Dataset records:
····················

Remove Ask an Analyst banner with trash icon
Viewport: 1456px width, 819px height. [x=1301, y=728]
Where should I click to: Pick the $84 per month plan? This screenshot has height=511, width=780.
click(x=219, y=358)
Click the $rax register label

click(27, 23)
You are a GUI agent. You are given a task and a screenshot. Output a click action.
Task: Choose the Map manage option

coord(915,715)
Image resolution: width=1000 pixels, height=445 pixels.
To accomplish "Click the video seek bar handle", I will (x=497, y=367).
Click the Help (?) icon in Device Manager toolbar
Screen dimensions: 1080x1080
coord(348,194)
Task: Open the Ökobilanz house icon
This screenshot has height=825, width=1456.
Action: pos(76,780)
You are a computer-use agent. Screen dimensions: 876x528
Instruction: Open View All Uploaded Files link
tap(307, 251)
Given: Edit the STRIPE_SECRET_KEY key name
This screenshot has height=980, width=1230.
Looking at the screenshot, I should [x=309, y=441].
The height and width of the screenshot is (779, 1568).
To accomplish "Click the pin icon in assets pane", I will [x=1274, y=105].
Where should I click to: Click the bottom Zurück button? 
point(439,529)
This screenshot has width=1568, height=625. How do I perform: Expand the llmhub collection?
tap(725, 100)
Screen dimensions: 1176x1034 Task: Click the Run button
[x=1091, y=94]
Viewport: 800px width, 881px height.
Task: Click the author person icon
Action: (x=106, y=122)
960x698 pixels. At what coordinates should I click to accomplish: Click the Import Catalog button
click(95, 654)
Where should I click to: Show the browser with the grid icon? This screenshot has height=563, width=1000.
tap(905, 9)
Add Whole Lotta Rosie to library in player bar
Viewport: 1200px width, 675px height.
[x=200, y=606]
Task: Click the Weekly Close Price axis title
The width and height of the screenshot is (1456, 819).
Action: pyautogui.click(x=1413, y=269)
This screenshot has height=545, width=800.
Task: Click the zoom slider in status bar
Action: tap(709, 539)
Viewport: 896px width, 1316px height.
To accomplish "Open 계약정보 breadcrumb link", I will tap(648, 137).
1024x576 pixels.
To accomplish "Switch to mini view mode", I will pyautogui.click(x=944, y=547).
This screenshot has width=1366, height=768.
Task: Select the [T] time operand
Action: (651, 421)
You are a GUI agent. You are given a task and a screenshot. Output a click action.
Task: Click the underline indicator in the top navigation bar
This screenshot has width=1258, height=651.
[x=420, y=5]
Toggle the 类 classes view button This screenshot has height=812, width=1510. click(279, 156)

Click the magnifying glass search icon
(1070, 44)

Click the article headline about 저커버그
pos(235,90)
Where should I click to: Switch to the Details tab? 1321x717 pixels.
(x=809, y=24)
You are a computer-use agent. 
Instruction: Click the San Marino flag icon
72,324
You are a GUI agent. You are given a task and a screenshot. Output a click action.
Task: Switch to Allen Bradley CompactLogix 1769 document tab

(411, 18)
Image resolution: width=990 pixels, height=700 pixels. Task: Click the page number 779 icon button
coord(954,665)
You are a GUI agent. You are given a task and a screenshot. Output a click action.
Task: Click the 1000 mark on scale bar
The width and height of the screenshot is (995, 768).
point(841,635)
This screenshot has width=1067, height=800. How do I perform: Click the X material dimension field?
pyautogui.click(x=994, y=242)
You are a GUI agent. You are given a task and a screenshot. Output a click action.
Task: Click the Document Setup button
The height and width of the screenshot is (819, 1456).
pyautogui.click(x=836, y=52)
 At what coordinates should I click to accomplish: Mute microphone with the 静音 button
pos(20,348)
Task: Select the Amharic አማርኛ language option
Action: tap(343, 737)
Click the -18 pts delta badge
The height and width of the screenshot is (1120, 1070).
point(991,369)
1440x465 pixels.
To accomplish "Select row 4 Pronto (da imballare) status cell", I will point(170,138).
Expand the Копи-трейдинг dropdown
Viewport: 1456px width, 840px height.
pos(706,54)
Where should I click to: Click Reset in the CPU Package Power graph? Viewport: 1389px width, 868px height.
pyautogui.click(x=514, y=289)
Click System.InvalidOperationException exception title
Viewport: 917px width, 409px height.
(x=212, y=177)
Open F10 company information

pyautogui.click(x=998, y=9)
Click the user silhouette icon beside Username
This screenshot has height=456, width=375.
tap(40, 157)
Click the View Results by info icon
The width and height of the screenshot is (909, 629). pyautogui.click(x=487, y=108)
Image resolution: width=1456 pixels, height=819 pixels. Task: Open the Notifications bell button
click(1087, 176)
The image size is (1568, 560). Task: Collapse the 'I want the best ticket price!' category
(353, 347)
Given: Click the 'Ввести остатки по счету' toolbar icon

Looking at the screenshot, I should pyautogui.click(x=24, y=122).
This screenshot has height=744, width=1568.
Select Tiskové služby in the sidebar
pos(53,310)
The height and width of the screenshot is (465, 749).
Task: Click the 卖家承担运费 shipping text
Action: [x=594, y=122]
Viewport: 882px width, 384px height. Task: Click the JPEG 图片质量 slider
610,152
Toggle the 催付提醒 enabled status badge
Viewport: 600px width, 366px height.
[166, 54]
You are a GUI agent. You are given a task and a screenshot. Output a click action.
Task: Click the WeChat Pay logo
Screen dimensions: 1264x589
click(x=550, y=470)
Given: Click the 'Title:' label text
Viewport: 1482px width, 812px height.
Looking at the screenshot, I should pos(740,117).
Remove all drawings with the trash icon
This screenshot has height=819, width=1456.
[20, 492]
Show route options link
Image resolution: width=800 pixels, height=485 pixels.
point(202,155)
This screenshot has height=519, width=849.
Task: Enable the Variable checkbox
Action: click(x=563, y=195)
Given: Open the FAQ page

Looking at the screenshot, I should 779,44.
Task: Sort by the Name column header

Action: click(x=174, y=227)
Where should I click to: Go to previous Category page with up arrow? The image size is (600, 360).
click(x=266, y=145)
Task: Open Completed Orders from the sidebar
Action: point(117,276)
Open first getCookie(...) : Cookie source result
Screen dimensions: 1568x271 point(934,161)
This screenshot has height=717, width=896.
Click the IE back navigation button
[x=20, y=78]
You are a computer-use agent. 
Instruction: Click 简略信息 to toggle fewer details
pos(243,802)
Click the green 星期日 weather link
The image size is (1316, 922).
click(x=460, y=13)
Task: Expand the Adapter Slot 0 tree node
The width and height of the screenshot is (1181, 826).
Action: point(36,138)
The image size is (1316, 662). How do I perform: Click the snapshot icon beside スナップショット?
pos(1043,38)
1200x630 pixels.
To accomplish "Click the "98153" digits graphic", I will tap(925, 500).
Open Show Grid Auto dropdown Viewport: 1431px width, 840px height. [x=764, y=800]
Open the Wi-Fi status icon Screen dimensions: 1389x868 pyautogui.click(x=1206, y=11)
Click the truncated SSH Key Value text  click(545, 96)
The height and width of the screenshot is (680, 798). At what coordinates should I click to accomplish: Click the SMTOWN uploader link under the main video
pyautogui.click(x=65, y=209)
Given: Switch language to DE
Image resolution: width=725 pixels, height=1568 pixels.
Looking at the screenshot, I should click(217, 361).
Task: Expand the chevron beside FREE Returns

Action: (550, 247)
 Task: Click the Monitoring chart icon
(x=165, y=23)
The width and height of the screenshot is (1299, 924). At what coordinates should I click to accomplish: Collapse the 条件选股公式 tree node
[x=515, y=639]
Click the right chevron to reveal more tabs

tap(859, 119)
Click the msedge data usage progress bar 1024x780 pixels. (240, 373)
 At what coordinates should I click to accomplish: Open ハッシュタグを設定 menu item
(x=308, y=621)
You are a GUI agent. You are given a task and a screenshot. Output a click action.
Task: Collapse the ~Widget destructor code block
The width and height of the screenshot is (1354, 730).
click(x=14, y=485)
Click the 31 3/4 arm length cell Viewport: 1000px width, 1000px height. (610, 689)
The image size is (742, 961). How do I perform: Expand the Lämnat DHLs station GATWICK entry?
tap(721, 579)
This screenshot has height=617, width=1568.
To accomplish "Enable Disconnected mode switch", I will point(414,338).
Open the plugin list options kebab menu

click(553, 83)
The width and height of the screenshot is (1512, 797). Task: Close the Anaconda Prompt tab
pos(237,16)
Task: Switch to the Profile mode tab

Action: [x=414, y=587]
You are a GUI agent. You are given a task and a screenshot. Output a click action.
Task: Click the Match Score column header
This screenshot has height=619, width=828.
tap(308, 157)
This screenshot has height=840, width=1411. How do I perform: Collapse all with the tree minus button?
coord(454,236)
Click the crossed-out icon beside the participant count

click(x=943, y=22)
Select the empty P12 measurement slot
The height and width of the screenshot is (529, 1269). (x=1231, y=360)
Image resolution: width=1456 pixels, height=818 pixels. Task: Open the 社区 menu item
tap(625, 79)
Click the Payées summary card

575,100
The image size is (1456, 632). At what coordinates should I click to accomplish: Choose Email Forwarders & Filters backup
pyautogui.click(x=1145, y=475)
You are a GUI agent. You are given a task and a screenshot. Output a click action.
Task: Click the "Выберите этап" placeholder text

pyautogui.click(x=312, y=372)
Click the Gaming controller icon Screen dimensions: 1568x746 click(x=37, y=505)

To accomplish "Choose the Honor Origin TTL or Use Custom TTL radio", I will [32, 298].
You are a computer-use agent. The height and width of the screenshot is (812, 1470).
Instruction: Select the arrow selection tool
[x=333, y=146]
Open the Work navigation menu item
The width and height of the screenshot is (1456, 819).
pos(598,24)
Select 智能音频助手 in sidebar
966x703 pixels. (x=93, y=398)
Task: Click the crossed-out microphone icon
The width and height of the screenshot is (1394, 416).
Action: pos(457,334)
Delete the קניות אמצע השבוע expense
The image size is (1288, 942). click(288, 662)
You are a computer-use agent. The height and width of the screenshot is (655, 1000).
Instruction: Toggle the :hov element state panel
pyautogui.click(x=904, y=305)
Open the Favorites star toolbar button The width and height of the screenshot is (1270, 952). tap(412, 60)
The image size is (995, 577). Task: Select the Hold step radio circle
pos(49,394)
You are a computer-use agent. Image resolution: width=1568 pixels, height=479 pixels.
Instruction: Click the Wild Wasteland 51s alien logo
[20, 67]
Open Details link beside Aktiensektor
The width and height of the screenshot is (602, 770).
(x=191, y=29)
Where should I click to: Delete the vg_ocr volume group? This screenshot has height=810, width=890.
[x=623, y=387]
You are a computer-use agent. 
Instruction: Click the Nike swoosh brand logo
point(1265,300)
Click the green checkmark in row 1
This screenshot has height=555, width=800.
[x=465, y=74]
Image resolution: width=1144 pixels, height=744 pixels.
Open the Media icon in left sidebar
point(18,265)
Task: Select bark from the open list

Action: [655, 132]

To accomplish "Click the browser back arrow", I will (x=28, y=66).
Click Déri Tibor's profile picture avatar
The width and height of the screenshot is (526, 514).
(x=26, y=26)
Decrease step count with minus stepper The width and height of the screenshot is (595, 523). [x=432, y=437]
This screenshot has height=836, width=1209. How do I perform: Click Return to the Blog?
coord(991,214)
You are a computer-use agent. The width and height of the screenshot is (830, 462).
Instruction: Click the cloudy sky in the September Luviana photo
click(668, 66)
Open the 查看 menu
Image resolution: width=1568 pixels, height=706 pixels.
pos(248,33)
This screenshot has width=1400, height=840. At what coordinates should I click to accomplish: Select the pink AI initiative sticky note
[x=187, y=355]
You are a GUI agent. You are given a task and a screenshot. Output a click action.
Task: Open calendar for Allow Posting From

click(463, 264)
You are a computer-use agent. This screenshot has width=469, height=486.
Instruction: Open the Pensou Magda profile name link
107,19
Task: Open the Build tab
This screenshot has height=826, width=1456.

····················

Repeat the data lines word for word, starting with the line that contains "You are a computer-use agent. Image" and continuing through the line that contains "will (x=28, y=66).". Include both of those lines.

→ Task response
You are a computer-use agent. Image resolution: width=1568 pixels, height=479 pixels.
Instruction: Click the Wild Wasteland 51s alien logo
[20, 67]
Open Details link beside Aktiensektor
The width and height of the screenshot is (602, 770).
(x=191, y=29)
Where should I click to: Delete the vg_ocr volume group? This screenshot has height=810, width=890.
[x=623, y=387]
You are a computer-use agent. 
Instruction: Click the Nike swoosh brand logo
point(1265,300)
Click the green checkmark in row 1
This screenshot has height=555, width=800.
[x=465, y=74]
Image resolution: width=1144 pixels, height=744 pixels.
Open the Media icon in left sidebar
point(18,265)
Task: Select bark from the open list

Action: [655, 132]

To accomplish "Click the browser back arrow", I will (x=28, y=66).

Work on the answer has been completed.